__The task__
Continue the essay on college legacy admissions, picking up right after its last sentence.

--- Text excerpt Enclosed Below ---

In every Marx Bros. movie, there occurs a moment when Harpo works himself up to a frenzy, hyperventilating, jumping up and down and crossing his eyes. These interludes never fail to beguile the viewer, even though they have nothing to do with the plot.
I was reminded of these Harpovian shenanigans when I came across Affirmative Action for the Rich: Legacy Preferences in College Admission (Richard D. Kahlenberg, Editor, Century Foundation , 304 pps). This a collection of essays expressing outrage at a practice, common to many first-, second- and third-tier colleges. These institutions have for decades (centuries in some cases) allowed underperforming high school students to be admitted to the freshman class because one of their parents was a graduate.
Manifestly this was unfair. Students with higher grades had been turned away because they didn’t have the advantage of a father or mother with an Ivy or Big Ten sheepskin. Yet the institutions of higher learning offered no apology for their autocratic ways; instead they presented a rationale. It was called Follow the Money. A prosperous parent was likely to make a generous donation to the place that allowed Junior to enter the hallowed halls, even though he failed geometry and had English SAT scores that placed him in the bottom third of his class. And since every school is always bemoaning its increasing debt, rising professorial salaries and benefits, and other fiscal responsibilities, what was wrong with welcoming a few “legacies” in order to pad the bottom line?

--- End of Enclosed Text excerpt ---
--- Dataset entries Enclosed Below ---

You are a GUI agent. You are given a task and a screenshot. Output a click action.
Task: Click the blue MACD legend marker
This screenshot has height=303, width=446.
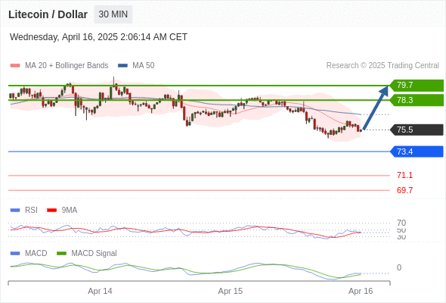[15, 253]
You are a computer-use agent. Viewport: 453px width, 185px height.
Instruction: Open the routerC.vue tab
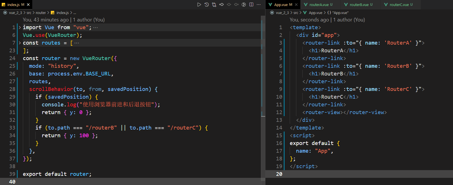coord(399,5)
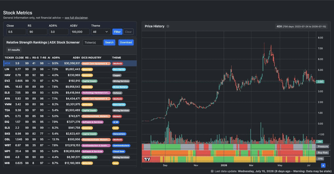Toggle the log scale 'L' button
The width and height of the screenshot is (334, 174).
(328, 165)
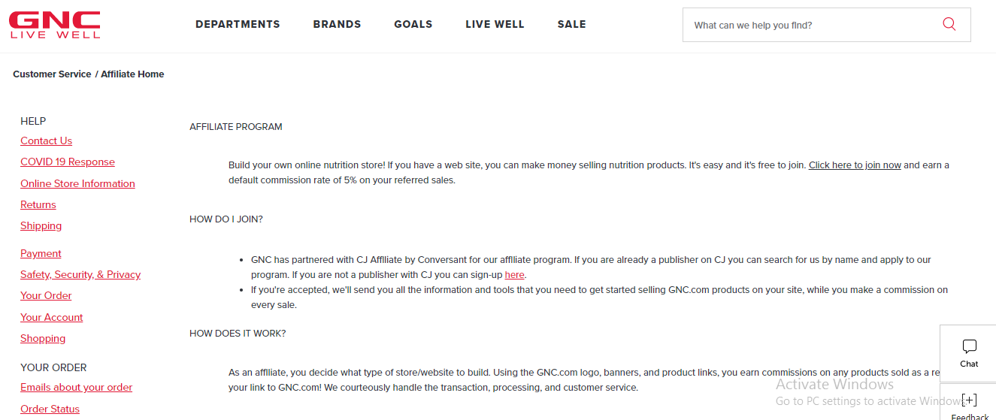Click the 'Click here to join now' link
This screenshot has height=420, width=996.
[855, 165]

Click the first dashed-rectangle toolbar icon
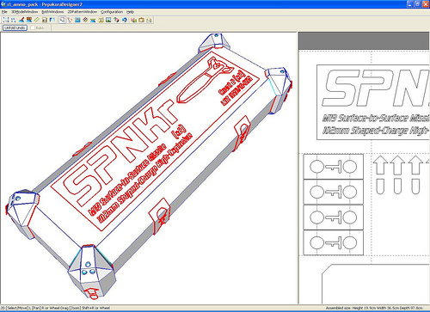tap(6, 20)
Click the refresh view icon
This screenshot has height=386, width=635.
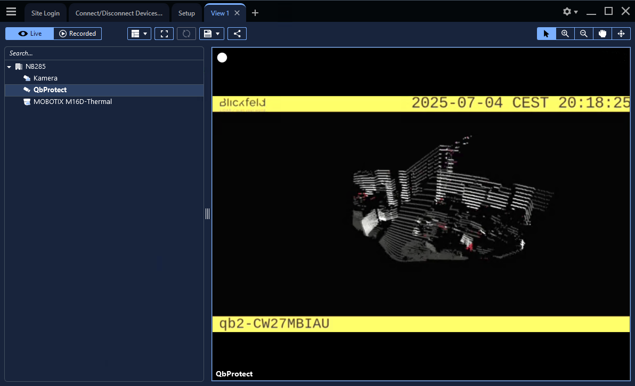[186, 34]
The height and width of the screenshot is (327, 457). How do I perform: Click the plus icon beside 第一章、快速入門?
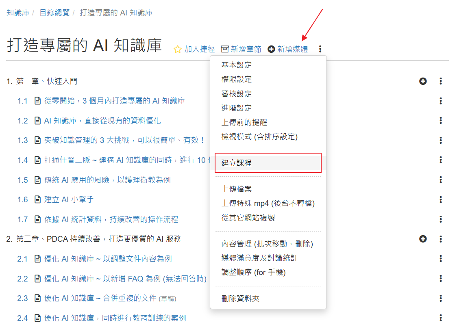pyautogui.click(x=423, y=81)
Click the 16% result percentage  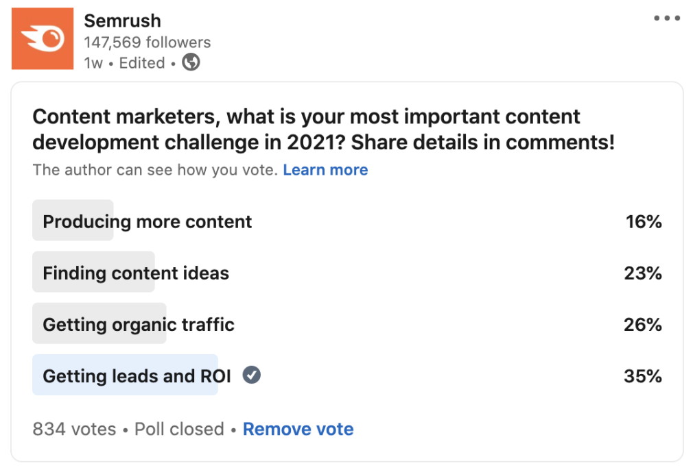pos(643,221)
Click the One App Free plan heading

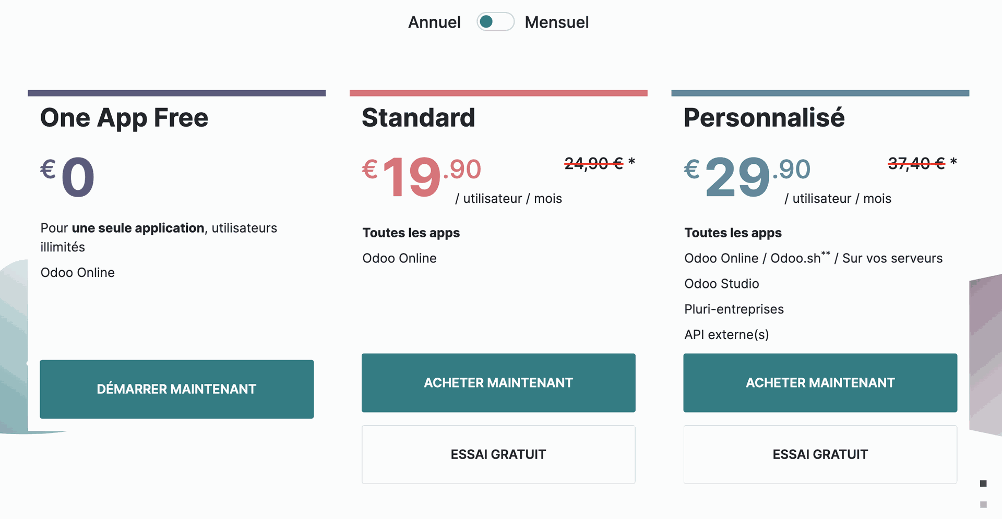[x=124, y=118]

--- End of Enclosed Dataset entries ---

__Task answer__
Once upon an epoch, Columbia University was quite liberal about its legacies—but very specific about the number of Jews allowed to attend its medical school. Other colleges were no less undemocratic. Segregated schools, glass ceilings for co-eds, quota systems—the whole litany of high-handedness, snobbery and bias used to be as much a part of higher education as textbooks and seminars. But we have walked rather a long path since then. Today, there are more women than men at the nation’s law schools. Ole Miss is as desegregated as New York University. Asians are no longer considered a minority at UCLA. Affirmative Action has allowed African-Americans, Hispanics, Asians and other groups access to places that were once the bastions of WASPs much chronicled by the three Johns: Marquand, Cheever and Updike.
No doubt there are still underachievers admitted for family reasons at certain colleges and universities. No doubt the editor of the book is correct: legacy preferences constitute “a relic that has no place in American society.” No doubt contributor Michael Lind is right when he takes up the same point, though with language staler than a sandwich on the back shelf of a dorm refrigerator: “By reserving places on campus for members of a pseudo-aristocracy of ‘wealth and birth,’ legacy preferences introduce an aristocratic snake into the democratic republican Garden of Eden.”
And no doubt the other hard-breathing essayists have much to say on their side. Some are self-congratulatory (Peter Schmidt): It is “entirely possible that the new legal arguments against legacy preferences offered by contributors to this volume could sway the courts.” Some sound a tocsin: (Eric L. Bloom and John Brittain): “Universities should be placed on notice that in the event affirmative action policies fall by the wayside—either because of judicial rulings or voter initiatives—the civil rights community is unlikely to let stand the hypocrisy of continued legacy preferences.” And some present a scholarly consideration of American history (Carlton F.W. Larson): “Each day legacy preferences remain in place in public universities is a betrayal of not only of America’s highest aspirations, but of the explicit command of the Constitution itself.”
All true, all valid, all tedious. Like other fossils of higher education, the legacies, the less- than-talented sons and daughters of alums, are on their way out. To do a Harpo act in 2010, when universities are undergoing seismic changes, is to give the essayists a chance to exercise their gorges and raise their blood pressure. Devoting all this attention to a minor and fading aspect of higher education is not worth the effort. Wise and experienced readers—particularly those whose children are now being educated in colleges and universities—should have better use for their time and their bookshelf space.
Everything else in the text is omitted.